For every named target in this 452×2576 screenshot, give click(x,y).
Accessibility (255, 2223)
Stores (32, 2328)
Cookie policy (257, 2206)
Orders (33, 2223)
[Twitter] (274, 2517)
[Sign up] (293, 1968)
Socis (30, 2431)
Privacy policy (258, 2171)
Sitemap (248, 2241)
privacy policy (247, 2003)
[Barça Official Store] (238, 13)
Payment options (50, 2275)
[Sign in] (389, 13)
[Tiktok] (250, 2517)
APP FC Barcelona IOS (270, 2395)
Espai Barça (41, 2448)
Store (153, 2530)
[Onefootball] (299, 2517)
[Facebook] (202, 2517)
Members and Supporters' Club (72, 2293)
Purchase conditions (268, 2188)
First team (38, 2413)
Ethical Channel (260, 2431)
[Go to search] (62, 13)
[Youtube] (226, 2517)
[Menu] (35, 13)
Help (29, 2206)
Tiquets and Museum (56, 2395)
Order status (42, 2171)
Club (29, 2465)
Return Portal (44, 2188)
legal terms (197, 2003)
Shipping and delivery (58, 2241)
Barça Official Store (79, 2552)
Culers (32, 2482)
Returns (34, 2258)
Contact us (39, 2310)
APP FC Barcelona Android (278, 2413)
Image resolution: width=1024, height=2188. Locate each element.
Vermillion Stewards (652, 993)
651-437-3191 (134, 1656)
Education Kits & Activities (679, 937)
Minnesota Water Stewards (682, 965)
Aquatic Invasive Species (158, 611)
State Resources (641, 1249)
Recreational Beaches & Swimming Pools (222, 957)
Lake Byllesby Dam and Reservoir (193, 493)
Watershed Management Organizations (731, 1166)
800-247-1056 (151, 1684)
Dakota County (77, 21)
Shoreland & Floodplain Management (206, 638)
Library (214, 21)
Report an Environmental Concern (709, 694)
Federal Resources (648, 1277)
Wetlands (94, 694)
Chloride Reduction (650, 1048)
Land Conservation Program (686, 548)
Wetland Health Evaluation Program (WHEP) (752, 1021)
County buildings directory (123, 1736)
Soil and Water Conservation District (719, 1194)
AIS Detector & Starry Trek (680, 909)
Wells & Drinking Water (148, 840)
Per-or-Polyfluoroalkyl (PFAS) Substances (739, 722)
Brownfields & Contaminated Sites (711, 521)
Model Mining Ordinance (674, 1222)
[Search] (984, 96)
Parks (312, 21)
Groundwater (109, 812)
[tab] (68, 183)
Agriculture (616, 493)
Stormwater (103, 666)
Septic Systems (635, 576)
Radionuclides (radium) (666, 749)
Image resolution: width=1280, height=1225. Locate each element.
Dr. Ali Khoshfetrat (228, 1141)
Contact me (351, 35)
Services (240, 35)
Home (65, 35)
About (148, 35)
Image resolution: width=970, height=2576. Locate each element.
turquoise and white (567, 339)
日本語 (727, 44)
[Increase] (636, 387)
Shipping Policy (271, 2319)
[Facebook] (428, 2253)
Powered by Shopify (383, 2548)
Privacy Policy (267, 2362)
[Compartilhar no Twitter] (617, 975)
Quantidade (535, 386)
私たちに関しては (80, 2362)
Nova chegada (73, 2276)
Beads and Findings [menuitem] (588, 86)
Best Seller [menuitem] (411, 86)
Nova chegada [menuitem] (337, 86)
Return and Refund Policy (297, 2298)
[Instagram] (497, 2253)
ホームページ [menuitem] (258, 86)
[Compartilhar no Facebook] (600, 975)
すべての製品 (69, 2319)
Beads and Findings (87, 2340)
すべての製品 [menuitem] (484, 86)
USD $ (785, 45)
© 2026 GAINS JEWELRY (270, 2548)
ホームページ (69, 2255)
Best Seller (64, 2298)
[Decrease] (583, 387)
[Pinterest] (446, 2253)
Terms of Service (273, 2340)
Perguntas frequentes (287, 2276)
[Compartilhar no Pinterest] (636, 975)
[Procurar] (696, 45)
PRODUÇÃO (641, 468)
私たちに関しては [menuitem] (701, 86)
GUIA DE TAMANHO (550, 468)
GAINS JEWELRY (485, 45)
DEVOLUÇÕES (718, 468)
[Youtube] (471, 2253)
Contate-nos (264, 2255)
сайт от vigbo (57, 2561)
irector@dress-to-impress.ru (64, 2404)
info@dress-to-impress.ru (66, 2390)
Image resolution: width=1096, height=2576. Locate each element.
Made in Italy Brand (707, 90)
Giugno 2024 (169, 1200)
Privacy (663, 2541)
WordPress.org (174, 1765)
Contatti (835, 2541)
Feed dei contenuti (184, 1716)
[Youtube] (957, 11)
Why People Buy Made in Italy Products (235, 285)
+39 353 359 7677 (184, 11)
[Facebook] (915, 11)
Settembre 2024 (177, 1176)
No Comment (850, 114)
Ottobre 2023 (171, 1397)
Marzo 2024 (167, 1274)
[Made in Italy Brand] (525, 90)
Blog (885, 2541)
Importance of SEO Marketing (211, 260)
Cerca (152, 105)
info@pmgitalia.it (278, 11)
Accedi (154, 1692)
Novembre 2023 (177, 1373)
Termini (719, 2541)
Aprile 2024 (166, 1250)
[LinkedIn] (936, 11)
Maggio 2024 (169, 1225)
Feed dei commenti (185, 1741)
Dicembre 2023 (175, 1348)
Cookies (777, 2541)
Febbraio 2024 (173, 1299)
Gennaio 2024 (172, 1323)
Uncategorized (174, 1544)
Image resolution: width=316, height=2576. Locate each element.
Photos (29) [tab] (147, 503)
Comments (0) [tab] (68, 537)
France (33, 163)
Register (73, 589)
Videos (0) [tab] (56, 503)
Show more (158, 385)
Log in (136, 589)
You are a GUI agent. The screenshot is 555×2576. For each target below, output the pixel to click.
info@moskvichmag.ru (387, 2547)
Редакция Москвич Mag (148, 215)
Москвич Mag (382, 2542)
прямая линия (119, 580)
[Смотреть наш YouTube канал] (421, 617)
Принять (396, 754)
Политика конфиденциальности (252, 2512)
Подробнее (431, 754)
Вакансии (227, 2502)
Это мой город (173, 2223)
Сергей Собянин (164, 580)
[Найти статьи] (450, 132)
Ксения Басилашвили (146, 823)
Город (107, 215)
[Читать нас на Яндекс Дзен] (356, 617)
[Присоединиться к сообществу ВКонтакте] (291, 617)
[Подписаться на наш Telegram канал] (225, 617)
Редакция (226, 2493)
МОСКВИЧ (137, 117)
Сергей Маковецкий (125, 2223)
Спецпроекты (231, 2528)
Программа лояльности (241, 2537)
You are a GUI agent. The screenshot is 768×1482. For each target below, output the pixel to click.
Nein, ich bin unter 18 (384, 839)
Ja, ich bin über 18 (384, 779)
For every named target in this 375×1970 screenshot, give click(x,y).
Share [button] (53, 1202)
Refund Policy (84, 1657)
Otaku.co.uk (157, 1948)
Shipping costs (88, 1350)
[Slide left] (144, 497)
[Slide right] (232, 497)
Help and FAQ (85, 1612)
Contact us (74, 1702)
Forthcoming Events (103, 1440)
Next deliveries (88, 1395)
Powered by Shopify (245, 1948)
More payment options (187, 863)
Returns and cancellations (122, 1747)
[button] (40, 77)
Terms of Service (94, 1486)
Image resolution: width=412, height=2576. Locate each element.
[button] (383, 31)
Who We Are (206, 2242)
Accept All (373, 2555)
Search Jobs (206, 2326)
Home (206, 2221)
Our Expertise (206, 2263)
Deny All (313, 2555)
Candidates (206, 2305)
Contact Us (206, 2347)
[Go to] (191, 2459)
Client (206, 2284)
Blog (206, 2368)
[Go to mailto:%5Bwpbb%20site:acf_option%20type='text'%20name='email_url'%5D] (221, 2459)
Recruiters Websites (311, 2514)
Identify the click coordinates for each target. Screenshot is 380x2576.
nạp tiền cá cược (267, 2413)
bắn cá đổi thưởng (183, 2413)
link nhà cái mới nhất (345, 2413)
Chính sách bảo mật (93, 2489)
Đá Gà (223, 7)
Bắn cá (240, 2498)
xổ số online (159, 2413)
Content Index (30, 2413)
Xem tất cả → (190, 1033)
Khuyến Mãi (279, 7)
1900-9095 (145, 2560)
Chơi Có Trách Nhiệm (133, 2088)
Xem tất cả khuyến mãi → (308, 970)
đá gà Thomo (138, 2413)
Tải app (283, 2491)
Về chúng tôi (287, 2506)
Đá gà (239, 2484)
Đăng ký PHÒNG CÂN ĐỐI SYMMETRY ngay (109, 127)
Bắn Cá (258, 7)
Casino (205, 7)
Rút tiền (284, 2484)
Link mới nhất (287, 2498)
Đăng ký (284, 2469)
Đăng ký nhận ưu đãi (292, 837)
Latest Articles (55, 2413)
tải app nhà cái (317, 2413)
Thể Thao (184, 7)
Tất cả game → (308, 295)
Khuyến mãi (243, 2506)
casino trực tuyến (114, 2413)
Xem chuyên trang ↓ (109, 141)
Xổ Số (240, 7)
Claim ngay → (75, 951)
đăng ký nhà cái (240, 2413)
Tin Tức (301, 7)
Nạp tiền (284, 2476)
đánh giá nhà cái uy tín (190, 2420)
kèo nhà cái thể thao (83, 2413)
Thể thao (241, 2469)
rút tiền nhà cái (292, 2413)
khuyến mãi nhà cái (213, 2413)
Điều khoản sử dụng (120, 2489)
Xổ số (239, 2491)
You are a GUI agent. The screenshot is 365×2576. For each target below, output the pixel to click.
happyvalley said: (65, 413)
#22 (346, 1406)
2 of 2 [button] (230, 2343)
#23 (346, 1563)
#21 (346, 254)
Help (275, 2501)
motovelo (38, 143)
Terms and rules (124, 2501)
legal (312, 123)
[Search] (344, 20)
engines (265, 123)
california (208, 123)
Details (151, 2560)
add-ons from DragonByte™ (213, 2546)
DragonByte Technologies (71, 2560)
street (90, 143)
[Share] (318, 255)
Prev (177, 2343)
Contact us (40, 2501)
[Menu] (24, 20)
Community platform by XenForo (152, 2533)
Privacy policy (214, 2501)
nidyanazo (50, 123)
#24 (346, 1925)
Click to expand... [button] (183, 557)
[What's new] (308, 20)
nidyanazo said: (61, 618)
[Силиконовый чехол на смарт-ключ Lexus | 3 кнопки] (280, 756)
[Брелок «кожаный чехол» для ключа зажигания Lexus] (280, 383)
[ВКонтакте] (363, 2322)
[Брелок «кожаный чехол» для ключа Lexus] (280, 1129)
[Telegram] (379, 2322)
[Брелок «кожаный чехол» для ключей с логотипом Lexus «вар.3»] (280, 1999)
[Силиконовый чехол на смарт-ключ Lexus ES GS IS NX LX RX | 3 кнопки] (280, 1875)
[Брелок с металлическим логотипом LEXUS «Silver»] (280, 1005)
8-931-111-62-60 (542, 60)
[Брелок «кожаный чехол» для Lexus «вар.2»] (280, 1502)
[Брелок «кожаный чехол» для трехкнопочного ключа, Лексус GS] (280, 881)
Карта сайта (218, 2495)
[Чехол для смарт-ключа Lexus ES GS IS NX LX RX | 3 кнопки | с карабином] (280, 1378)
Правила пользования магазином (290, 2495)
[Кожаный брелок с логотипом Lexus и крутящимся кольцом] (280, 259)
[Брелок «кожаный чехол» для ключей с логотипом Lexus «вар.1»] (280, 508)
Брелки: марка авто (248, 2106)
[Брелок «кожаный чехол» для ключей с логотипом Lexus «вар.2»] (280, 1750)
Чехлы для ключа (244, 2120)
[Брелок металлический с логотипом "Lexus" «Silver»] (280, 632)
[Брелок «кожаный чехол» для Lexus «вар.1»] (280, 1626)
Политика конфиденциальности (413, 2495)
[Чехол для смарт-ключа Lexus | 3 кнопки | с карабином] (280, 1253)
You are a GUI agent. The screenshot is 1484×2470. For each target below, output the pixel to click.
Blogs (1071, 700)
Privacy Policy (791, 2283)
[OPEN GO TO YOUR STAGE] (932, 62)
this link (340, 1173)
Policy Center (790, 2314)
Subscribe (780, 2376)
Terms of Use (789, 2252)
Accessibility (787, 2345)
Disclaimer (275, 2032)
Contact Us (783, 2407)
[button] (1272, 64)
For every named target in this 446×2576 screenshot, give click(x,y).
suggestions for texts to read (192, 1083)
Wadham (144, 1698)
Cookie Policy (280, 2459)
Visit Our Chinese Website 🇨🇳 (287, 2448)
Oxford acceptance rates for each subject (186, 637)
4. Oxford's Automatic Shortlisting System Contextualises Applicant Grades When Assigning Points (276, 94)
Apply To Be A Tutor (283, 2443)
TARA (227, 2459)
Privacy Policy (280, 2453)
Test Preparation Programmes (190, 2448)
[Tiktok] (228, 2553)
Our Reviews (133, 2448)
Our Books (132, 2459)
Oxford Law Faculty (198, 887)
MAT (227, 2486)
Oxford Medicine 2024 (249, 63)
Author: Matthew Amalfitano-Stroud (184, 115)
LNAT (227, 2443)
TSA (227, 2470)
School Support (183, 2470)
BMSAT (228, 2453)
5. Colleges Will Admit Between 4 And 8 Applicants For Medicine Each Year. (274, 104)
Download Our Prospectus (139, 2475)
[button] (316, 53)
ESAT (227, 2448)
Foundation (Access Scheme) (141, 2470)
- - -
◆ WORK REQUIRED ◆
Retype only the lines above between the line with "Members and Supporters' Club (72, 2293)" and the line with "Education Kits & Activities (679, 937)", counting those two lines as well, and keep every character as it is.

◆ EXERCISE SOLUTION ◆
Members and Supporters' Club (72, 2293)
Purchase conditions (268, 2188)
First team (38, 2413)
Ethical Channel (260, 2431)
[Go to search] (62, 13)
[Youtube] (226, 2517)
[Menu] (35, 13)
Help (29, 2206)
Tiquets and Museum (56, 2395)
Order status (42, 2171)
Club (29, 2465)
Return Portal (44, 2188)
legal terms (197, 2003)
Shipping and delivery (58, 2241)
Barça Official Store (79, 2552)
Culers (32, 2482)
Returns (34, 2258)
Contact us (39, 2310)
APP FC Barcelona Android (278, 2413)
Image resolution: width=1024, height=2188. Locate each element.
Vermillion Stewards (652, 993)
651-437-3191 (134, 1656)
Education Kits & Activities (679, 937)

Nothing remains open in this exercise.